Pemotongan atau Pemungutan PPh Pasal 4 ayat (2) PPh

adalah pemotongan atau pemungutan pajak-pajak tertentu yang ditetapkan oleh Peraturan Pemerintah berdasarkan kewenangan yang diberikan Pasal 4 ayat (2) PPh, dan sebagai pemotong atau pemungut adalah pemberi penghasilan, pelaksana transaksi, atau pejabat yang ditunjuk dan semua pemotongan atau pemungutan disini dinyatakan sebagai Pajak Final. Sejarah dari timbulnya Pasal 4 ayat (2) PPh ini pada mulanya hanya atas penerimaan penghasilan berupa bunga deposito berjangka berdasarkan pertimbangan bahwa negara membutuhkan dana tabungan dari masyarakat untuk mendorong pembangunan nasional.

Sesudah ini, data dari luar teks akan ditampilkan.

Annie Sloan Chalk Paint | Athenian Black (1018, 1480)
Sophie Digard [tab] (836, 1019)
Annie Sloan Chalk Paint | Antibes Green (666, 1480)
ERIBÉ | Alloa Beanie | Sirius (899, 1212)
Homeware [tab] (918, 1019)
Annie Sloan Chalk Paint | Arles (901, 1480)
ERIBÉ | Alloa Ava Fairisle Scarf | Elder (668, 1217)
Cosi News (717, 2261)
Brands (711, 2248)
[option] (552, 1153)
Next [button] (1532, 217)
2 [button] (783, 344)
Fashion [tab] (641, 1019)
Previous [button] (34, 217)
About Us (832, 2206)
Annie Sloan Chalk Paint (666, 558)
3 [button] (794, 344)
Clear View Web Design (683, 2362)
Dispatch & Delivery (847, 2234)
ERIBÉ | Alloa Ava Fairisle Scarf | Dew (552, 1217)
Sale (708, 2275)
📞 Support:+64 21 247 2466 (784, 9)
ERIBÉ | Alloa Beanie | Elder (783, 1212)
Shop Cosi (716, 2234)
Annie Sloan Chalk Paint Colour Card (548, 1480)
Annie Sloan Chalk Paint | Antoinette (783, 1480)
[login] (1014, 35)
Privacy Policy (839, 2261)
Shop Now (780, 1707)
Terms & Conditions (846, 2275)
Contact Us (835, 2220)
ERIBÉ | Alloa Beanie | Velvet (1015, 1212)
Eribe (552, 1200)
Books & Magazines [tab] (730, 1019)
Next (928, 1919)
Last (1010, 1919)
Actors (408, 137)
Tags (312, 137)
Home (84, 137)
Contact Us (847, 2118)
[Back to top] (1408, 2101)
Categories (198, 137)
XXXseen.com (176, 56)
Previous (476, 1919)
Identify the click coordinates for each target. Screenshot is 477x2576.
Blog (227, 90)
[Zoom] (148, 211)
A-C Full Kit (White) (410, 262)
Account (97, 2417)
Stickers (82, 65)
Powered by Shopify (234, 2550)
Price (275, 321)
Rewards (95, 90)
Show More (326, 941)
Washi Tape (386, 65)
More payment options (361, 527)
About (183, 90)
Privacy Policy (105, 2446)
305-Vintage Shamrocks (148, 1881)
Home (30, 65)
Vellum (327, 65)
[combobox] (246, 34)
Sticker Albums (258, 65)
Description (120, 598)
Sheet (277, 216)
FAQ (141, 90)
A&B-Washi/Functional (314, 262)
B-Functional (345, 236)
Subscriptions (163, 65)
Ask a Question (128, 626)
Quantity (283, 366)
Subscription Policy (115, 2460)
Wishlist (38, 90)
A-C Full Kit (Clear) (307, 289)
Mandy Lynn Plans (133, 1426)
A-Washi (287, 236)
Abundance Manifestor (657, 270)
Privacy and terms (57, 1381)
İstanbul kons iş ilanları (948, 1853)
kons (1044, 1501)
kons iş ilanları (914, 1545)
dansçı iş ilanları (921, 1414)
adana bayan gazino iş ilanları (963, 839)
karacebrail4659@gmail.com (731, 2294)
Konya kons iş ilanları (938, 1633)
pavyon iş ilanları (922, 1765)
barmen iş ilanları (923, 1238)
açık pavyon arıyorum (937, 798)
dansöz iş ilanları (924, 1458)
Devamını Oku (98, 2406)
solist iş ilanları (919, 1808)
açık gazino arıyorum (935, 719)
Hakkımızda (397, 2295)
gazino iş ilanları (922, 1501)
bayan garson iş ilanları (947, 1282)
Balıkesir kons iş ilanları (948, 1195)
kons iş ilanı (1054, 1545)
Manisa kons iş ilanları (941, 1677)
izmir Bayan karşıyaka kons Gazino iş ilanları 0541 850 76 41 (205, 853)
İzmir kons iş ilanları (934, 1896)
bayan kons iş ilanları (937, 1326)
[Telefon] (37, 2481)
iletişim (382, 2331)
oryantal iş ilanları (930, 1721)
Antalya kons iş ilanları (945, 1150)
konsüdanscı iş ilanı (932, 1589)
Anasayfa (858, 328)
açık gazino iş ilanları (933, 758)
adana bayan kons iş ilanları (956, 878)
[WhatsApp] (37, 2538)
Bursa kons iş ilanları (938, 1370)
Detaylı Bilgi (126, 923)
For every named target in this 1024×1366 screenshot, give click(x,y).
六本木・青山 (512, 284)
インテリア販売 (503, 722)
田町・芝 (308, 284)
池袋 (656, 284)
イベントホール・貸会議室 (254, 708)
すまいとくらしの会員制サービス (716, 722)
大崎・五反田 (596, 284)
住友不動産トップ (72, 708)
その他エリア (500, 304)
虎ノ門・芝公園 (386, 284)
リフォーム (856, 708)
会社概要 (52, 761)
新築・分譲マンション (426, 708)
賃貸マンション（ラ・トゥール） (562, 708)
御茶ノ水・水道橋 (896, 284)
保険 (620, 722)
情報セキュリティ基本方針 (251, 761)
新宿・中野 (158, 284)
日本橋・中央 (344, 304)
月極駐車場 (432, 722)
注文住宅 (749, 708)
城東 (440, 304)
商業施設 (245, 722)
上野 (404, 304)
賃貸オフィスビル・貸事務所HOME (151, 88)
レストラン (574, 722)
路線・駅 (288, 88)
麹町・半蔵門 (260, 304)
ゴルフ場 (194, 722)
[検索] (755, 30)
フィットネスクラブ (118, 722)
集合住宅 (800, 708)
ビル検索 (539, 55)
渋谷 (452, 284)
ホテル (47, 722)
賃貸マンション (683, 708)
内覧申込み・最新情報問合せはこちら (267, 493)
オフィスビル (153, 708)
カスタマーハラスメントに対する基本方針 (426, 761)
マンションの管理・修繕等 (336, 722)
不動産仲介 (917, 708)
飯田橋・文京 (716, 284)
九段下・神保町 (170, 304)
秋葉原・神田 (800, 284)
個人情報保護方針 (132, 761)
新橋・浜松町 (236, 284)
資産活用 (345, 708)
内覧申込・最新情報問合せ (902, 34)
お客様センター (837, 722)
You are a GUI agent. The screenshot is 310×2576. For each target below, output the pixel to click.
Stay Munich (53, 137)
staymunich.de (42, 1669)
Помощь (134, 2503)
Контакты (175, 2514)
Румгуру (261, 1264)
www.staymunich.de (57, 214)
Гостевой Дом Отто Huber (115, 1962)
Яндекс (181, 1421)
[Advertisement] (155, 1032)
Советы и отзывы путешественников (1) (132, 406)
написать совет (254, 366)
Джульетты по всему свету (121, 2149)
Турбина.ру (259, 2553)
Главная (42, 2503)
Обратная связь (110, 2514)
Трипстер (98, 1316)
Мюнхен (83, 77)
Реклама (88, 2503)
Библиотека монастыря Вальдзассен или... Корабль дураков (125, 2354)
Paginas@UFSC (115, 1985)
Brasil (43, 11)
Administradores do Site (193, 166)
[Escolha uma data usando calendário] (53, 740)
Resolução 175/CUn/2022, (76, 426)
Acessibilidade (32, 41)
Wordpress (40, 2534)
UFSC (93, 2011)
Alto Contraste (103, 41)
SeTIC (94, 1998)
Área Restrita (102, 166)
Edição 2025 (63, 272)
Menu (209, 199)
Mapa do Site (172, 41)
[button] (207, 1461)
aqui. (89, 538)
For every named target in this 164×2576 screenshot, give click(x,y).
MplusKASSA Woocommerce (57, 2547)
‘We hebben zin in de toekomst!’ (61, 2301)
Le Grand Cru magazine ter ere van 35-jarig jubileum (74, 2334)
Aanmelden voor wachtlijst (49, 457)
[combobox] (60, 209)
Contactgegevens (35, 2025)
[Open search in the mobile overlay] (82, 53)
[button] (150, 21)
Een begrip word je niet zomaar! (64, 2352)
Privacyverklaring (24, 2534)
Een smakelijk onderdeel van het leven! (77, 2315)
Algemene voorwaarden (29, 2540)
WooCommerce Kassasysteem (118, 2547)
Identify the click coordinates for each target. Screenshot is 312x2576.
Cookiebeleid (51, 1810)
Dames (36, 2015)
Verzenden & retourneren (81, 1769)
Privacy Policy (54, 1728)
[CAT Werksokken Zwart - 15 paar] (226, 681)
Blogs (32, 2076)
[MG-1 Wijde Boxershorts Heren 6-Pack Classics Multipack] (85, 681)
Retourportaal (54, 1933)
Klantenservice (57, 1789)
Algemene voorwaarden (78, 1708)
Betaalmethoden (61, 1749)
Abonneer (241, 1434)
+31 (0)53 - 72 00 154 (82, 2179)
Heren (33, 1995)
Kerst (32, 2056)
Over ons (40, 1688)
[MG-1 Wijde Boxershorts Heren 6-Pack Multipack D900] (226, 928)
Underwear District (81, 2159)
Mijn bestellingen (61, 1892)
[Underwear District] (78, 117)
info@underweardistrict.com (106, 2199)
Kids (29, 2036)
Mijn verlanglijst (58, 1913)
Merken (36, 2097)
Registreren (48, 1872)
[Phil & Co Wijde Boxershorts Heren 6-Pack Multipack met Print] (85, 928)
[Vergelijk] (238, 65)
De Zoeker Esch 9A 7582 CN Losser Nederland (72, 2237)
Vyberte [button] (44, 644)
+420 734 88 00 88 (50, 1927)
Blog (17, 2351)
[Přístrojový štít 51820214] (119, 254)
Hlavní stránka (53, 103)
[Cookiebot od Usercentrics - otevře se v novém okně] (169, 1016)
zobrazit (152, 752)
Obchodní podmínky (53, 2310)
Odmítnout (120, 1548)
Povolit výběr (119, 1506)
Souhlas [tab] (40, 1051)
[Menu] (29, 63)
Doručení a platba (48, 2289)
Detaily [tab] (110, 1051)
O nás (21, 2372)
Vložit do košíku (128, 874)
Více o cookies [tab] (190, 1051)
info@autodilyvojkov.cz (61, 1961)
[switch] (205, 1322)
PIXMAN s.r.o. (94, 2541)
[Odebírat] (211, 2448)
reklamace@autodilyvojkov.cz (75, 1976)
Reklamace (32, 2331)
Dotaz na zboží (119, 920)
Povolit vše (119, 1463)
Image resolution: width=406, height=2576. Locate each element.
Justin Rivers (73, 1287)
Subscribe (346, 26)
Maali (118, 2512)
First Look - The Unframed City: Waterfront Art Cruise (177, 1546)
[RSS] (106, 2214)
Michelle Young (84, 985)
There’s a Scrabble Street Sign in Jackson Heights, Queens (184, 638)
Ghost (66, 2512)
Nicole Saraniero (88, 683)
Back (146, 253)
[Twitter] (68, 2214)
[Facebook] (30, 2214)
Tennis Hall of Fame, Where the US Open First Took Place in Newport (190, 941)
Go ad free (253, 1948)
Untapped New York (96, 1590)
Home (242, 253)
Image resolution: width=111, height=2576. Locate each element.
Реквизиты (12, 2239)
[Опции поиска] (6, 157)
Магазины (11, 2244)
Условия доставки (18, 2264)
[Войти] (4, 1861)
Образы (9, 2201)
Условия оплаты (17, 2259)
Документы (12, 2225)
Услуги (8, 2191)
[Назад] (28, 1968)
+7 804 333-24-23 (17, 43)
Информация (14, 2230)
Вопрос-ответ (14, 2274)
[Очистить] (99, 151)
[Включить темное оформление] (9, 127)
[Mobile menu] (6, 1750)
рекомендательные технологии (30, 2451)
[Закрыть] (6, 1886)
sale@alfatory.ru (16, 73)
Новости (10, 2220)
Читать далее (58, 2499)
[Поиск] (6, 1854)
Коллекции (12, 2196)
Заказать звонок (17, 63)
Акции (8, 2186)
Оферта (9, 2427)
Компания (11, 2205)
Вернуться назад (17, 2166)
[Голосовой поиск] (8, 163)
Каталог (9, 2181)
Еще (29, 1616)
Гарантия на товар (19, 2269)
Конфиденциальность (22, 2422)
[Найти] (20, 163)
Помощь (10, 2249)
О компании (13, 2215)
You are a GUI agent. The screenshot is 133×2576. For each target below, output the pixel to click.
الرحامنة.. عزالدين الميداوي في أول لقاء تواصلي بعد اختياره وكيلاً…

Perkembangan selanjutnya dari ketentuan ini adalah bahwa Direktur Jenderal Pajak tidak dibenarkan mengusut asal-usul dari uang yang didepositokan. Perkembangan selanjutnya dari ketentuan ini sebenarnya tidak lebih dari bentuk seolah-olah negara melegalkan money laundry dan black money. Sedangkan fakta yang terjadi yaitu bahwa tujuan penghimpunan dana untuk pembangunan tidak terjadi atau paling tidak mencapai tujuan, yang terjadi adalah bentuk capital fligt.